» Task brief: For the data below, give the number of lines containing "tapicerowanie" and nothing more.

Stored data entries:
■ ■ ■
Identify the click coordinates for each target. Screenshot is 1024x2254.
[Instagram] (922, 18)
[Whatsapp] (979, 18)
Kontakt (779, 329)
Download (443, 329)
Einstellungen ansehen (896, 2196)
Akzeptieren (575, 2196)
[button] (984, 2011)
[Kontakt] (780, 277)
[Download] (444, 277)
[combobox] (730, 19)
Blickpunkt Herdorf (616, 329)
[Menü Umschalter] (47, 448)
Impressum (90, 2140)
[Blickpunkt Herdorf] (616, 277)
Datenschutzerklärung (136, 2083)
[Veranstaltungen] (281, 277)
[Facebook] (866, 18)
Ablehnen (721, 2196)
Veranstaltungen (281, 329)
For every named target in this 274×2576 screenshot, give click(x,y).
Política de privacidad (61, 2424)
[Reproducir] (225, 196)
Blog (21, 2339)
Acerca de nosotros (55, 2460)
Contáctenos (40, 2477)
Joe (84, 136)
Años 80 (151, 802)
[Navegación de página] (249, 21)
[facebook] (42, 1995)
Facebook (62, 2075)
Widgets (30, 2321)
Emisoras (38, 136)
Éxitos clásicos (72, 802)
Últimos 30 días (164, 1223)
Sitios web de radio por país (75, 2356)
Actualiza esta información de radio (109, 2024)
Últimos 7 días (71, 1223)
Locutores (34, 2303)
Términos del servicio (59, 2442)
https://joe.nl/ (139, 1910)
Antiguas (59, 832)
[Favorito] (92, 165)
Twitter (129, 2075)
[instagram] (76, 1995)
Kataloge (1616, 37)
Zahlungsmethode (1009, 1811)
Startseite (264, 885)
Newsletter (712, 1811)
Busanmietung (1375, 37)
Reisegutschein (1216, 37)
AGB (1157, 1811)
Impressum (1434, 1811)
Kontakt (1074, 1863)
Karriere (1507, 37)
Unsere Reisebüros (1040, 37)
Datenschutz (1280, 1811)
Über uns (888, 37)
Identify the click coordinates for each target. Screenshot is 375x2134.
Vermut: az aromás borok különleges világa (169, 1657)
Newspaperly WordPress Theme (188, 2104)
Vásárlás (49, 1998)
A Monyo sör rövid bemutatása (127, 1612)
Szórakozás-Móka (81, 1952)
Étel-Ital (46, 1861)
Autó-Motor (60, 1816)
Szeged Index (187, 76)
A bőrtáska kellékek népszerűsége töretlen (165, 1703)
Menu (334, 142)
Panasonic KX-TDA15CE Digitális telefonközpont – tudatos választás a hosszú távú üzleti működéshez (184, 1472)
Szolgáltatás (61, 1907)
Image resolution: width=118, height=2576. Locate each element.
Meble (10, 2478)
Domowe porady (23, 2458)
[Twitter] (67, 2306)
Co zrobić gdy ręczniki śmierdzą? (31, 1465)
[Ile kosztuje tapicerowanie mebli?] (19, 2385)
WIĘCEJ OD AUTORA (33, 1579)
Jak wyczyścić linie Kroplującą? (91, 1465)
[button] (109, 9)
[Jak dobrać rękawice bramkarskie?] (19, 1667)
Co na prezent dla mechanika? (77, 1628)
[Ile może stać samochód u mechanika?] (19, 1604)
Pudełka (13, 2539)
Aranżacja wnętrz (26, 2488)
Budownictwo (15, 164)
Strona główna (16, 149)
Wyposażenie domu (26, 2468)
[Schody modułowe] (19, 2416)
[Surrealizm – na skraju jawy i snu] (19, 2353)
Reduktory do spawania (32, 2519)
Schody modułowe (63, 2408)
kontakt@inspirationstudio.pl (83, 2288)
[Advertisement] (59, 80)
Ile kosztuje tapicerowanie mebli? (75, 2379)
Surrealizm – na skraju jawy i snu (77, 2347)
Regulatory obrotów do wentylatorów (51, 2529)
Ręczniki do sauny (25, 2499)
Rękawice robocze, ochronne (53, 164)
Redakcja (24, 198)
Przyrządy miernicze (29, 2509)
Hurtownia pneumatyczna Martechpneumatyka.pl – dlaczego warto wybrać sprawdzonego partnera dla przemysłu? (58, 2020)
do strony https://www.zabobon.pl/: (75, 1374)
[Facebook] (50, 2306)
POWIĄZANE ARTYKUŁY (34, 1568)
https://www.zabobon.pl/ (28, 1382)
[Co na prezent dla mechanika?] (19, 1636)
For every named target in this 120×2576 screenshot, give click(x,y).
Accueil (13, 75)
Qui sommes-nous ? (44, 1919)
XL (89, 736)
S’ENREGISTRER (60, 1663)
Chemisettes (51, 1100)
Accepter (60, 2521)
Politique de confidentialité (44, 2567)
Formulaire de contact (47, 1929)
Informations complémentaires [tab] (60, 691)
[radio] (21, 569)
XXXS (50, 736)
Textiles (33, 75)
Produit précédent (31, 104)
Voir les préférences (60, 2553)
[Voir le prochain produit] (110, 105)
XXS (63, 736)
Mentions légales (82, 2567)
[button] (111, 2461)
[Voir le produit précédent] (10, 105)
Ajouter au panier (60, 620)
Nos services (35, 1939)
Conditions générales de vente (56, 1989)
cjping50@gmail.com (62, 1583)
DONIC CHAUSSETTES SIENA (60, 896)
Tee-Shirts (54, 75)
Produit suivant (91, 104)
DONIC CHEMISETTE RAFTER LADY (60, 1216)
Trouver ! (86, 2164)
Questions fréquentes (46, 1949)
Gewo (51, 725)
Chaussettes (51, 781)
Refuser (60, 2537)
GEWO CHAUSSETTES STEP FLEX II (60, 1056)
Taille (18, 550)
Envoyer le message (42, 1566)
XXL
■ ■ ■
» Result of this exercise: 2